2023-03-19 20:25:00.974456 W | cephosd: skipping OSD configuration as no devices matched the storage settings for this node "jesseta"

Aha. Something wrong with the storage settings.

How to run the osd-prepare pods again #

After changing the configuration in kubernasty/manifests/crust/cephalopod/configmaps/cephalopod.overrides.yaml to deal with the above issue, the osd-prepare pods do not automatically restart. To restart them, you have to restart the operator in the rook-ceph namespace.

kubectl delete pod -n rook-ceph rook-ceph-operator-89bc5cc67-tlgbw

It may take several minutes for the osd-prepare pods to restart. I’m not sure why this takes so long. The AGE field will reset to 0 when they run.

……. wait a second.

What is required: Turn the paragraph of the Ceph notes that begins "After changing the configuration" into a short bulleted list, keeping its main facts. The lines after this come from a separate source.

Source material:
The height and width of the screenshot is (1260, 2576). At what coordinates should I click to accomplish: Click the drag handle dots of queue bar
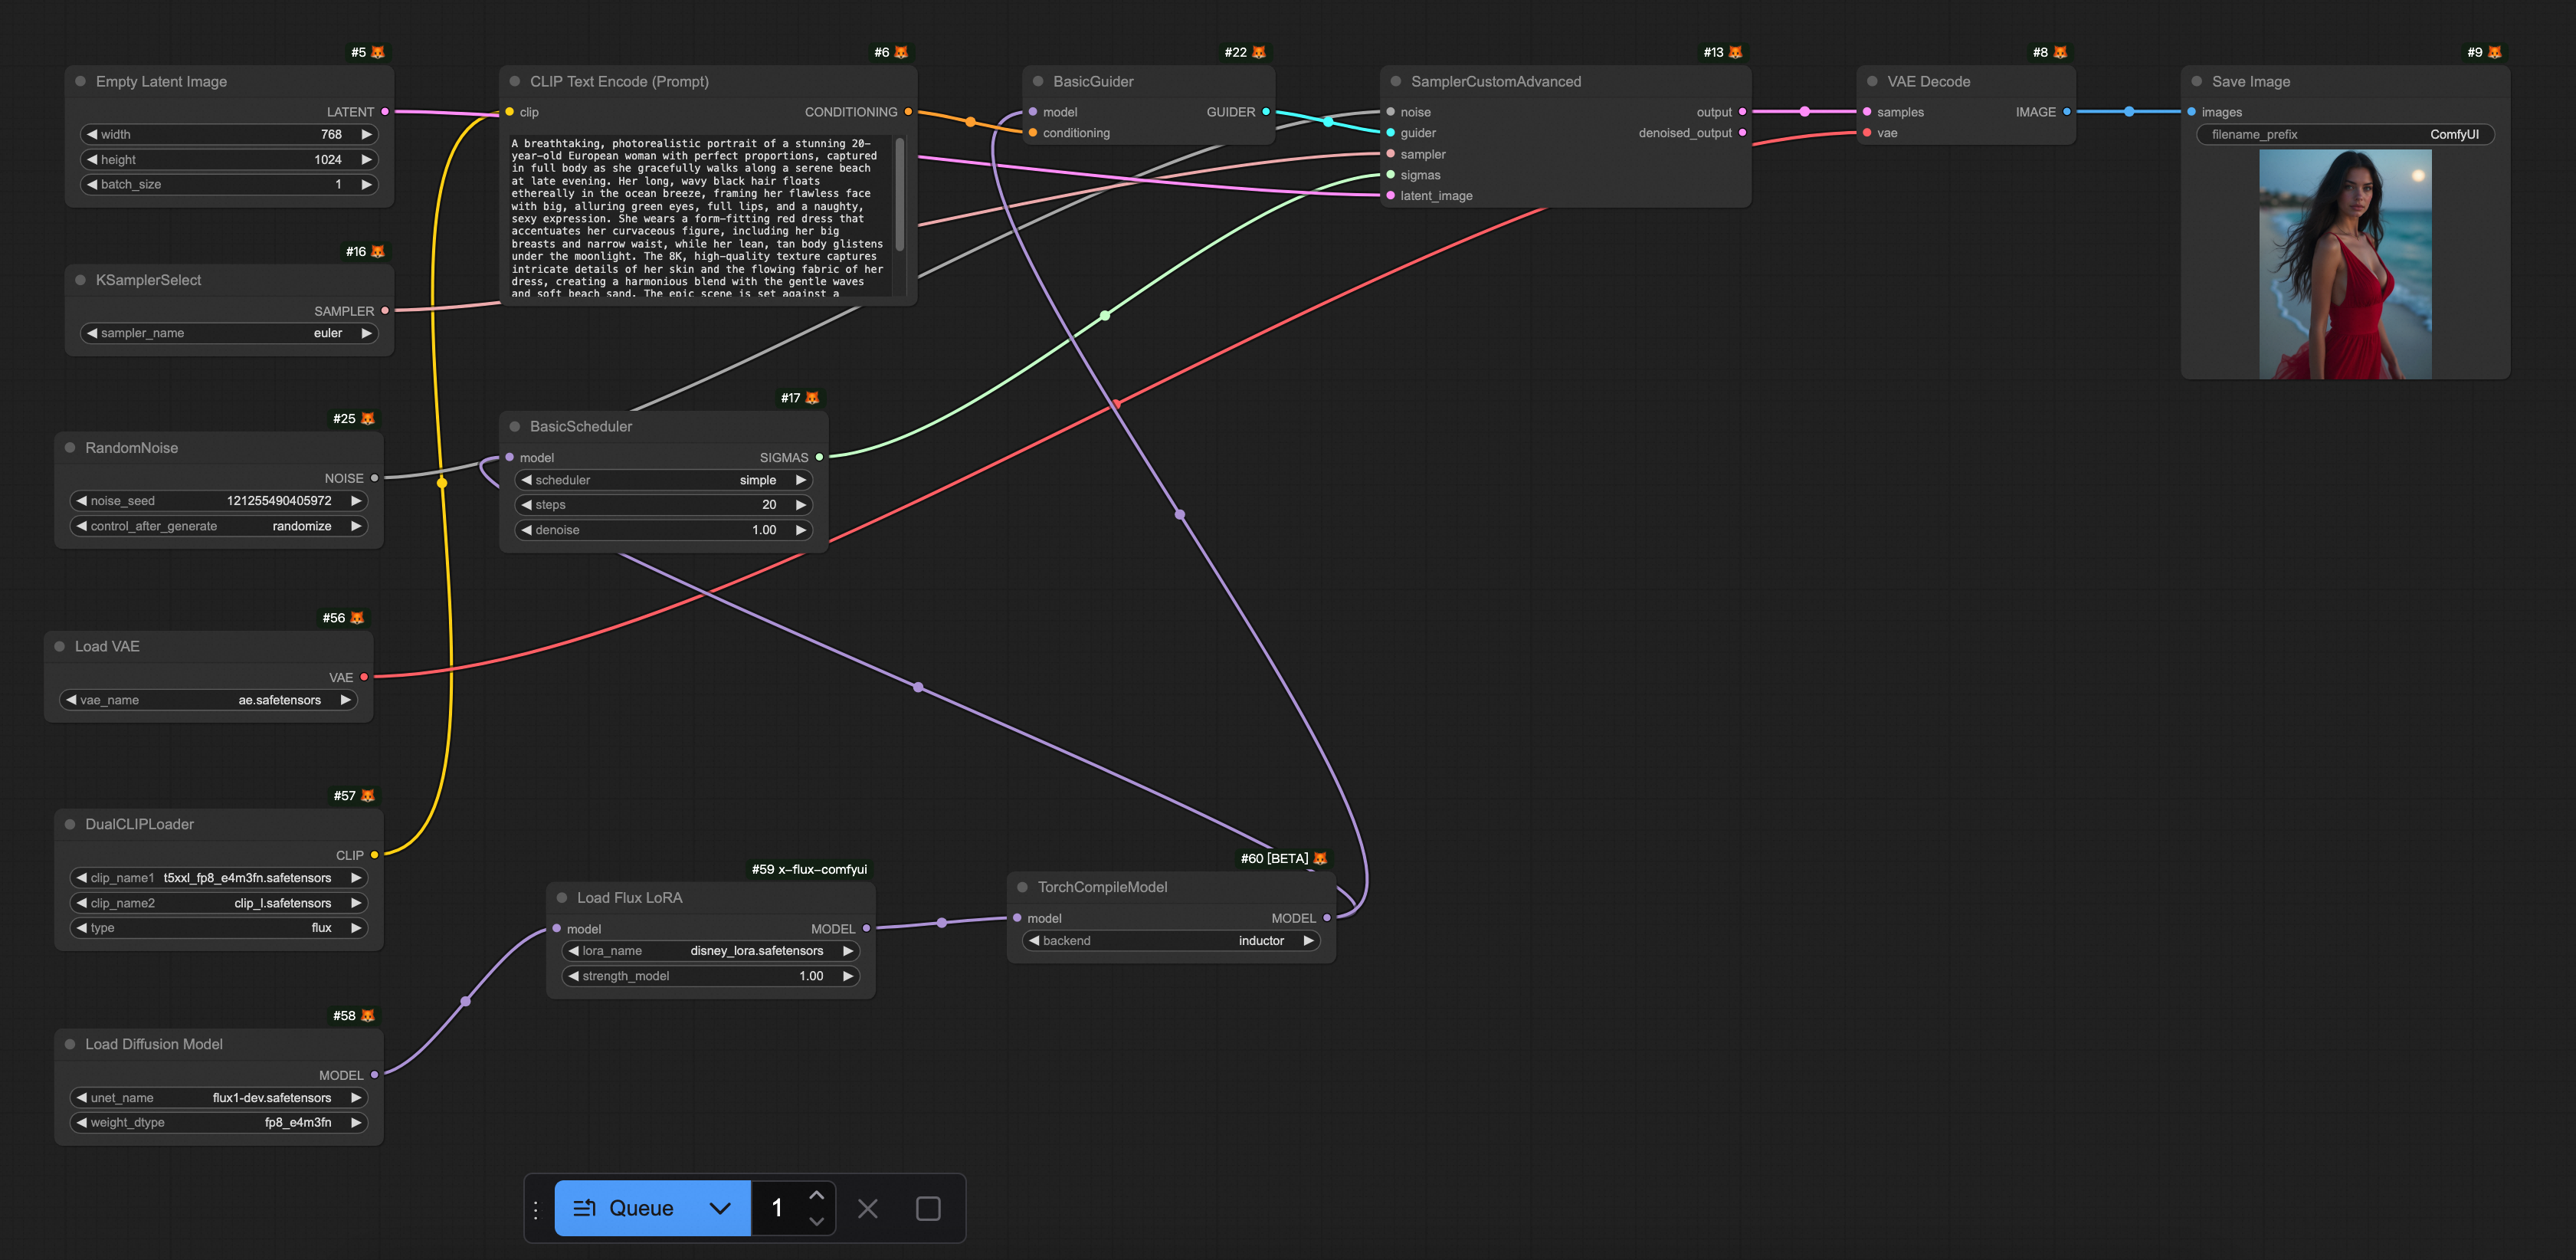click(x=536, y=1209)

Result:
- Changing the configuration in kubernasty/manifests/crust/cephalopod/configmaps/cephalopod.overrides.yaml to fix the storage settings issue does not automatically restart the osd-prepare pods.
- To restart those pods, restart the operator in the rook-ceph namespace.